Each record below should be reproduced as it is written, with pictures left out entirely.

Collected data:
***

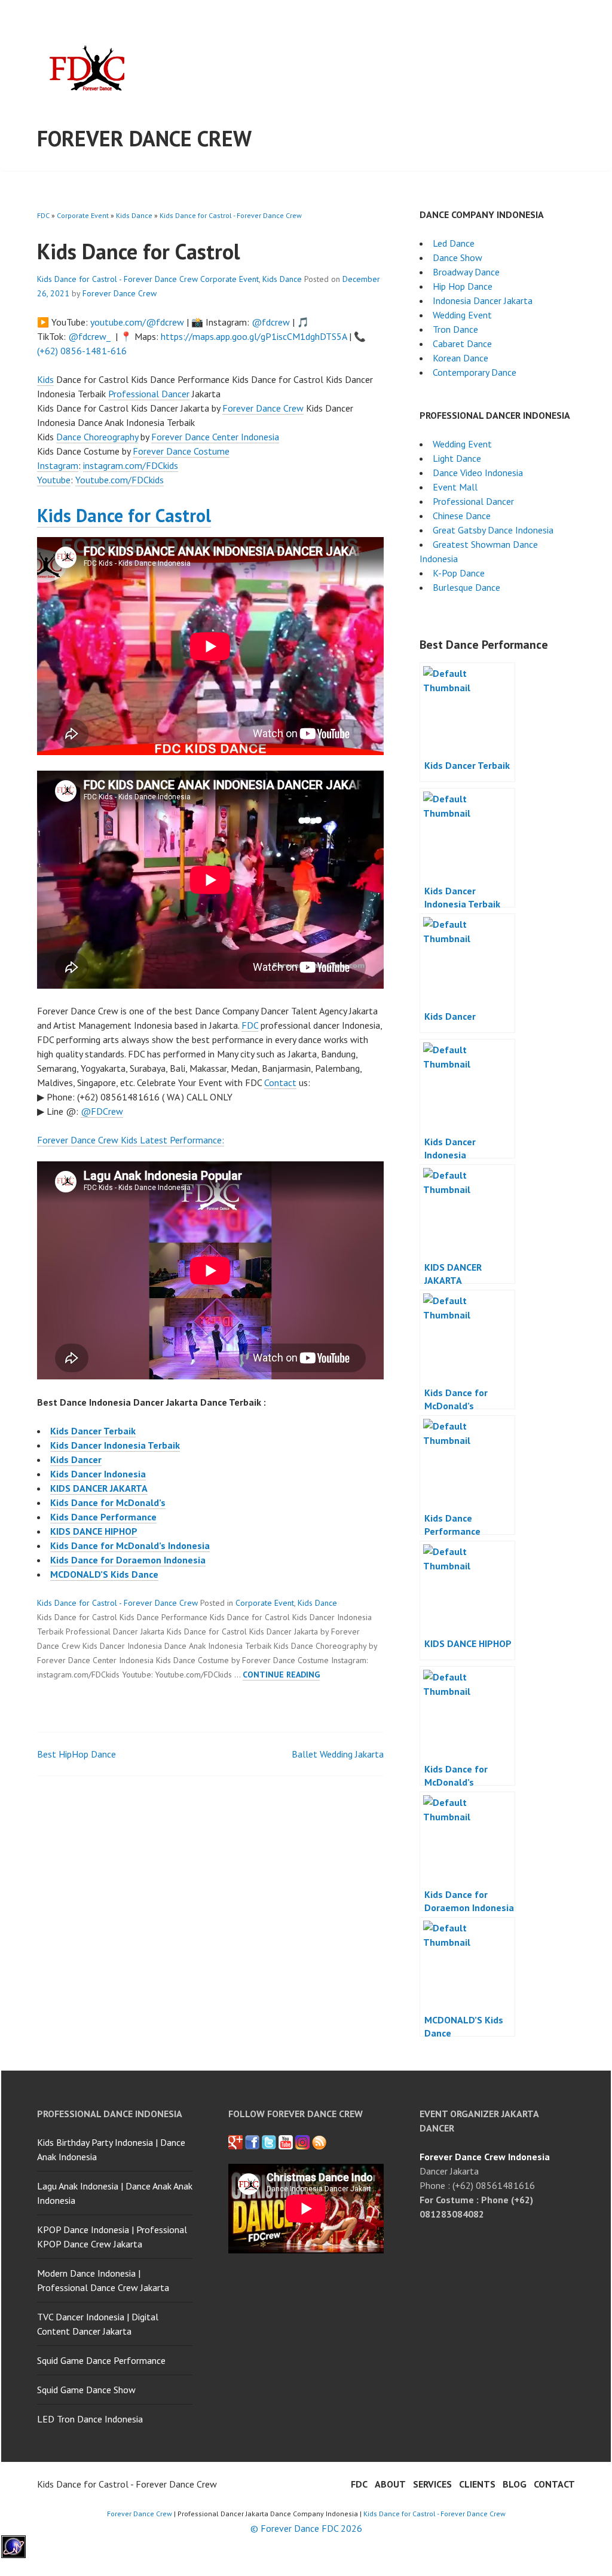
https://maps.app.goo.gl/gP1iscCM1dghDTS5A (254, 336)
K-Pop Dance (459, 573)
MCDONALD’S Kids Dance (104, 1574)
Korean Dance (460, 358)
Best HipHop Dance (76, 1754)
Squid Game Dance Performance (101, 2360)
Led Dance (454, 243)
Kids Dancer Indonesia (98, 1474)
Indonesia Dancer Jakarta (483, 300)
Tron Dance (455, 329)
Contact (280, 1082)
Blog (515, 2484)
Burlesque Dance (466, 587)
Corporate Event (83, 215)
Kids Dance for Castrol (124, 515)
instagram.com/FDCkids (130, 465)
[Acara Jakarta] (319, 2142)
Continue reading (281, 1674)
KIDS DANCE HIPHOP (93, 1531)
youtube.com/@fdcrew (137, 322)
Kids (45, 379)
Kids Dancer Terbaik (93, 1431)
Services (432, 2484)
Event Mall (455, 487)
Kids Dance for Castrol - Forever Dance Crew (231, 215)
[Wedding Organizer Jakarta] (286, 2142)
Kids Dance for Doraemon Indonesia (128, 1560)
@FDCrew (102, 1111)
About (390, 2484)
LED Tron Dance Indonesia (90, 2419)
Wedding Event (462, 315)
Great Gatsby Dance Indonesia (493, 530)
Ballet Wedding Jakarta (338, 1754)
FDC (43, 215)
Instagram (57, 465)
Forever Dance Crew (144, 138)
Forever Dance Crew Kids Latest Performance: (130, 1140)
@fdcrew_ (89, 336)
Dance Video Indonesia (478, 473)
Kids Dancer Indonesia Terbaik (115, 1445)
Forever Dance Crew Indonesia (485, 2157)
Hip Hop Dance (462, 286)
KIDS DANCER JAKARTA (99, 1488)
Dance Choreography (97, 437)
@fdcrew (271, 322)
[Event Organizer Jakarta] (269, 2142)
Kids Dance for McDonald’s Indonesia (130, 1545)
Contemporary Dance (474, 372)
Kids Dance (134, 215)
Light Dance (457, 458)
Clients (477, 2484)
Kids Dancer (76, 1459)
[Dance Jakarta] (235, 2142)
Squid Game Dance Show (86, 2390)
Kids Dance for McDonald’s (108, 1502)
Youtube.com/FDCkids (119, 480)
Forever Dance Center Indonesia (215, 437)
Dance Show (457, 257)
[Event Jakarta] (302, 2142)
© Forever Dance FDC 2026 (306, 2528)
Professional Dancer (148, 394)
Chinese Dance (462, 516)
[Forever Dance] (252, 2142)
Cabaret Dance (462, 343)
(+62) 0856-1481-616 (82, 351)
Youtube (54, 480)
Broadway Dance (466, 272)
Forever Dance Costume (181, 451)
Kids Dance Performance (103, 1517)
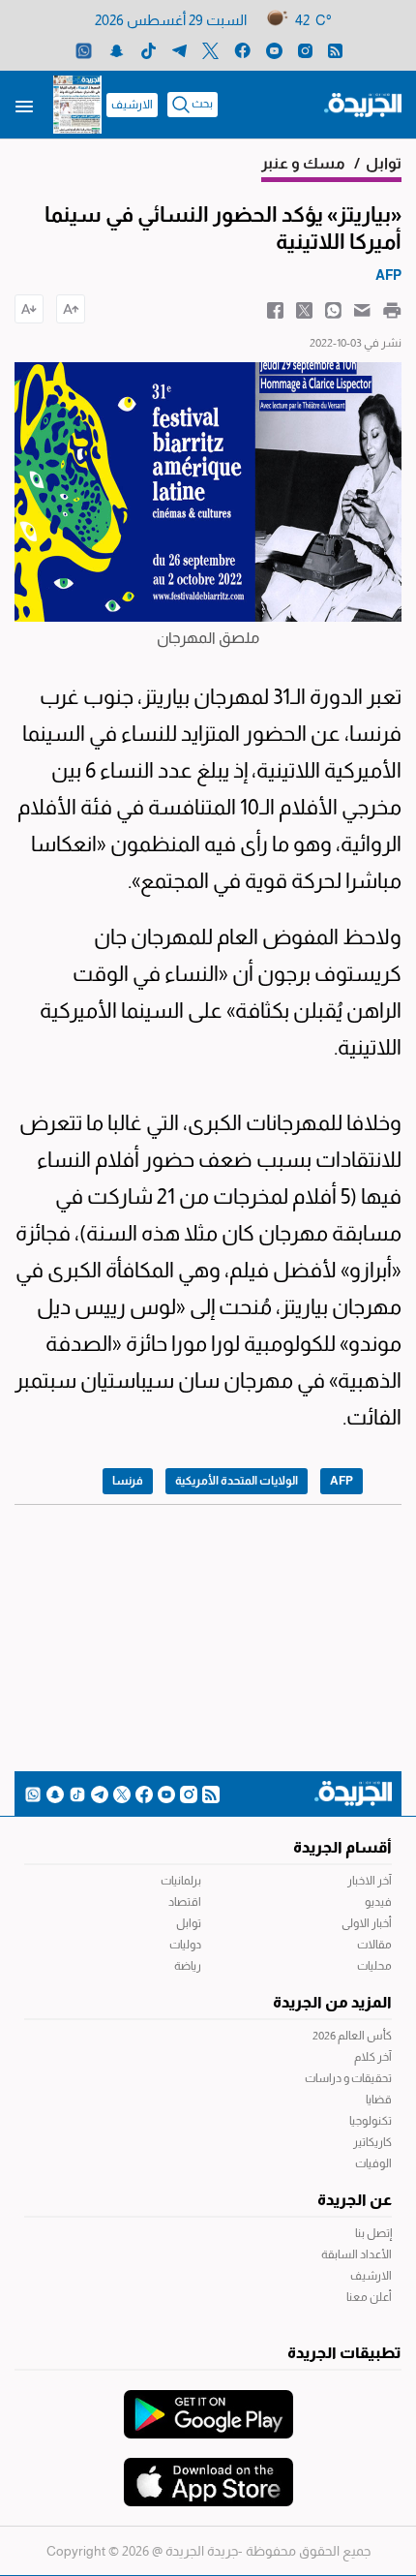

***

### Finished task
https://maps.app.goo.gl/gP1iscCM1dghDTS5A (254, 336)
K-Pop Dance (459, 573)
MCDONALD’S Kids Dance (104, 1574)
Korean Dance (460, 358)
Best HipHop Dance (76, 1754)
Squid Game Dance Performance (101, 2360)
Led Dance (454, 243)
Kids Dancer Indonesia (98, 1474)
Indonesia Dancer Jakarta (483, 300)
Tron Dance (455, 329)
Contact (280, 1082)
Blog (515, 2484)
Burlesque Dance (466, 587)
Corporate Event (83, 215)
Kids Dance for Castrol (124, 515)
instagram.com/FDCkids (130, 465)
[Acara Jakarta] (319, 2142)
Continue reading (281, 1674)
KIDS DANCE HIPHOP (93, 1531)
youtube.com/@fdcrew (137, 322)
Kids (45, 379)
Kids Dancer Terbaik (93, 1431)
Services (432, 2484)
Event Mall (455, 487)
Kids Dance for Castrol - Forever Dance Crew (231, 215)
[Wedding Organizer Jakarta] (286, 2142)
Kids Dance for Doraemon Indonesia (128, 1560)
@FDCrew (102, 1111)
About (390, 2484)
LED Tron Dance Indonesia (90, 2419)
Wedding Event (462, 315)
Great Gatsby Dance Indonesia (493, 530)
Ballet Wedding Jakarta (338, 1754)
FDC (43, 215)
Instagram (57, 465)
Forever Dance Crew (144, 138)
Forever Dance Crew Kids Latest Performance: (130, 1140)
@fdcrew_ (89, 336)
Dance Video Indonesia (478, 473)
Kids Dancer Indonesia Terbaik (115, 1445)
Forever Dance Crew Indonesia (485, 2157)
Hip Hop Dance (462, 286)
KIDS DANCER JAKARTA (99, 1488)
Dance Choreography (97, 437)
@fdcrew (271, 322)
[Event Organizer Jakarta] (269, 2142)
Kids Dance for McDonald’s Indonesia (130, 1545)
Contemporary Dance (474, 372)
Kids Dance (134, 215)
Light Dance (457, 458)
Clients (477, 2484)
Kids Dancer (76, 1459)
[Dance Jakarta] (235, 2142)
Squid Game Dance Show (86, 2390)
Kids Dance for McDonald’s (108, 1502)
Youtube.com/FDCkids (119, 480)
Forever Dance Center Indonesia (215, 437)
Dance Show (457, 257)
[Event Jakarta] (302, 2142)
© Forever Dance FDC 2026 (306, 2528)
Professional Dancer (148, 394)
Chinese Dance (462, 516)
[Forever Dance] (252, 2142)
Cabaret Dance (462, 343)
(+62) 0856-1481-616 (82, 351)
Youtube (54, 480)
Broadway Dance (466, 272)
Forever Dance Costume (181, 451)
Kids Dance Performance (103, 1517)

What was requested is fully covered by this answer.